Extracted records
[start]

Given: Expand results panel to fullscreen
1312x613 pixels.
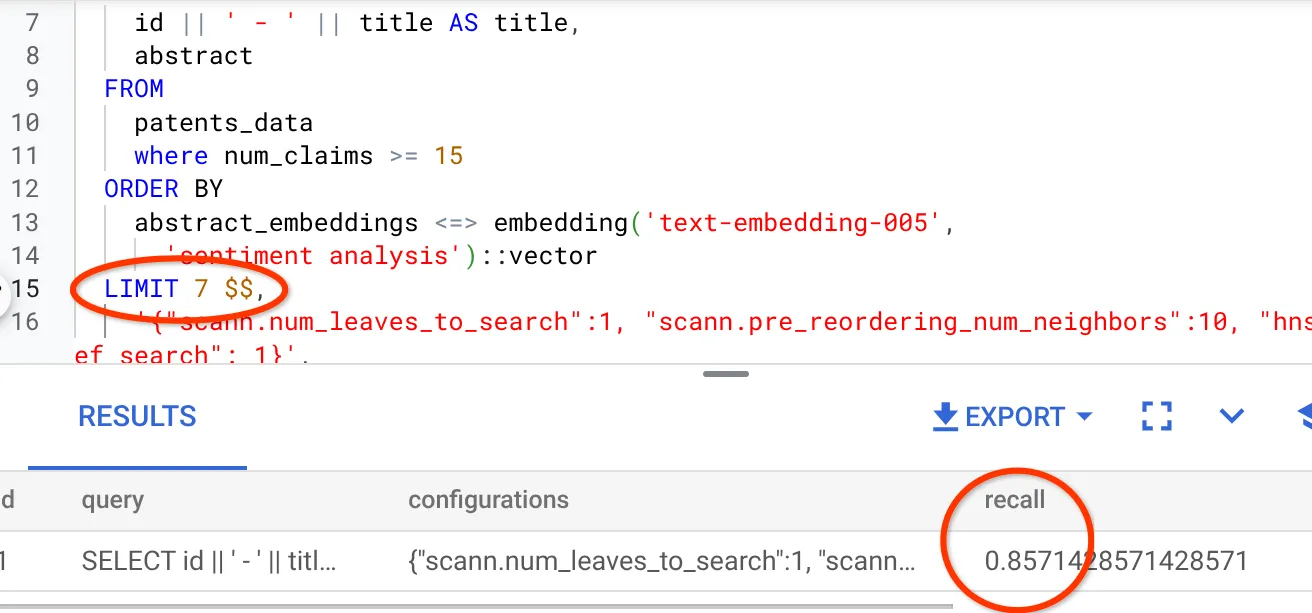Looking at the screenshot, I should point(1156,417).
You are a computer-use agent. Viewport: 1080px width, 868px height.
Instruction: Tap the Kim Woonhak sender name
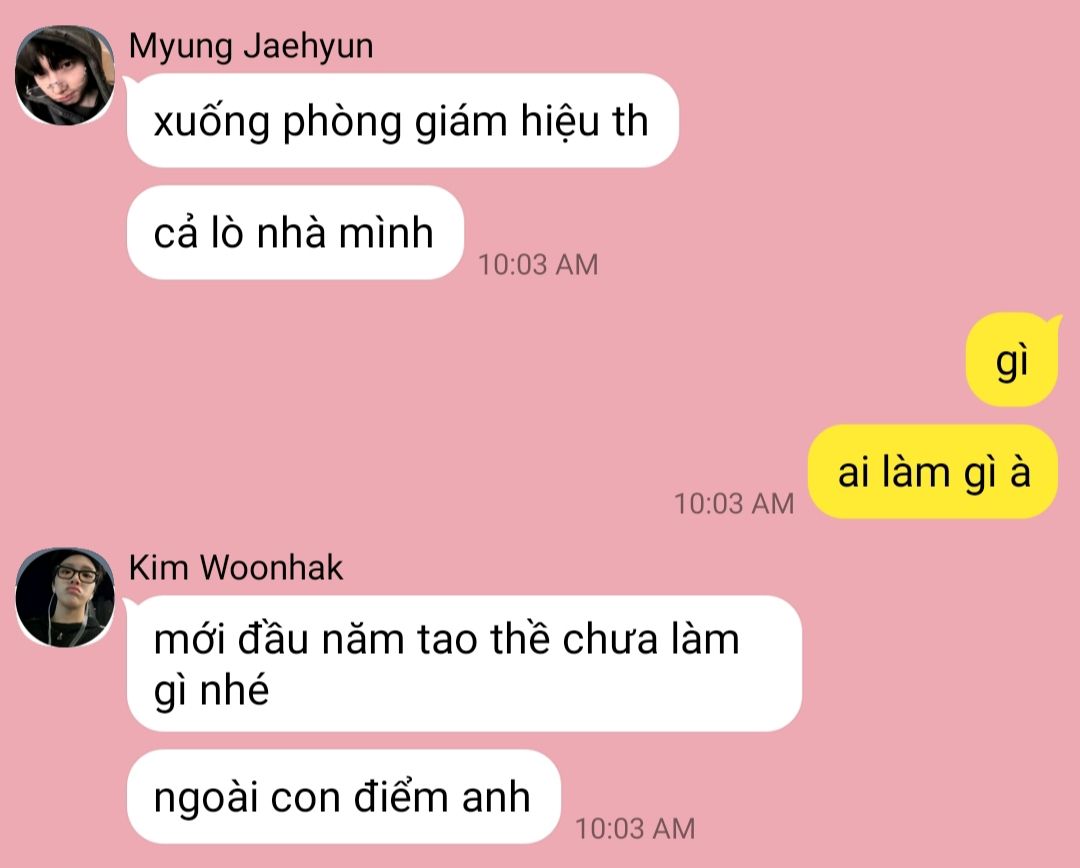[236, 568]

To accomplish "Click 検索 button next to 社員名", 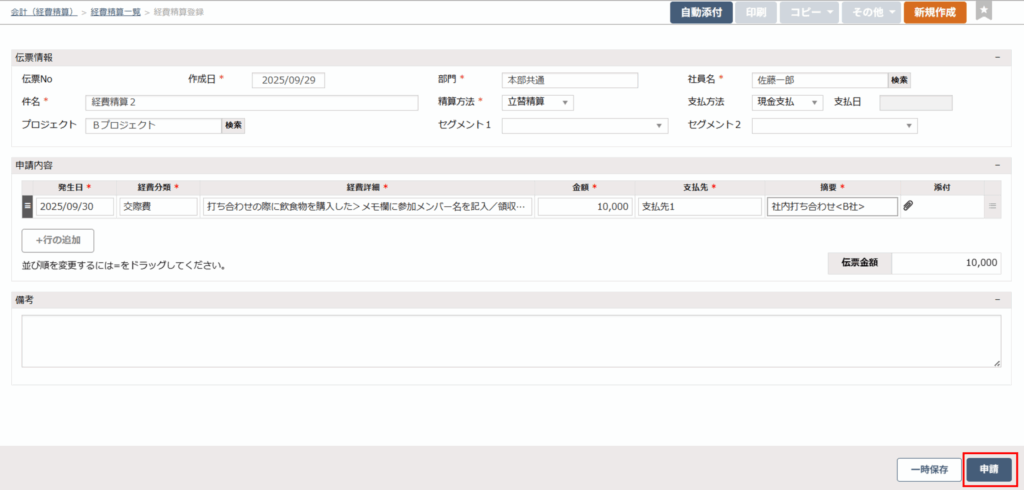I will [x=899, y=80].
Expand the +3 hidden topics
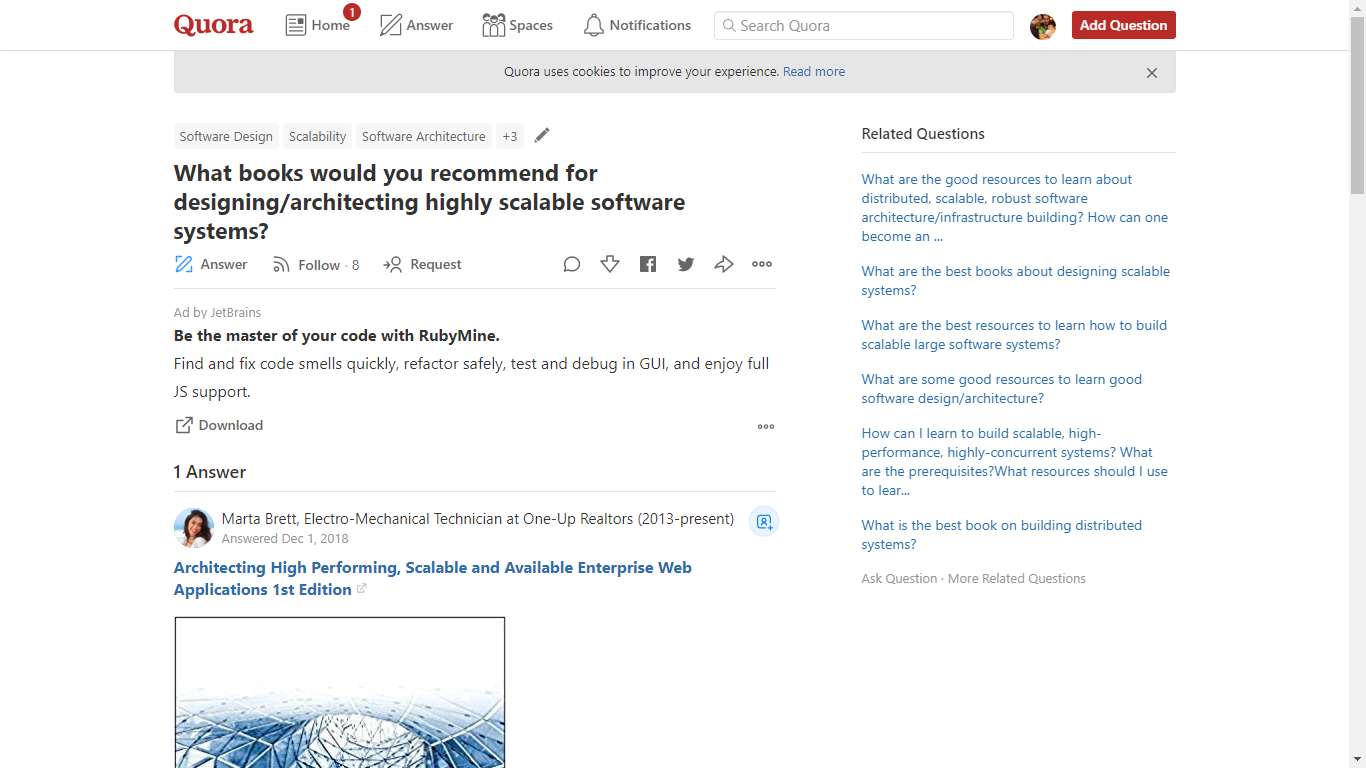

[end]

--- SET TASK ---
Find every line in the items above that contains the string "Expand", with case counting, and copy each of those lines in full.

--- RESPONSE FOR THIS EXERCISE ---
Given: Expand results panel to fullscreen
Expand the +3 hidden topics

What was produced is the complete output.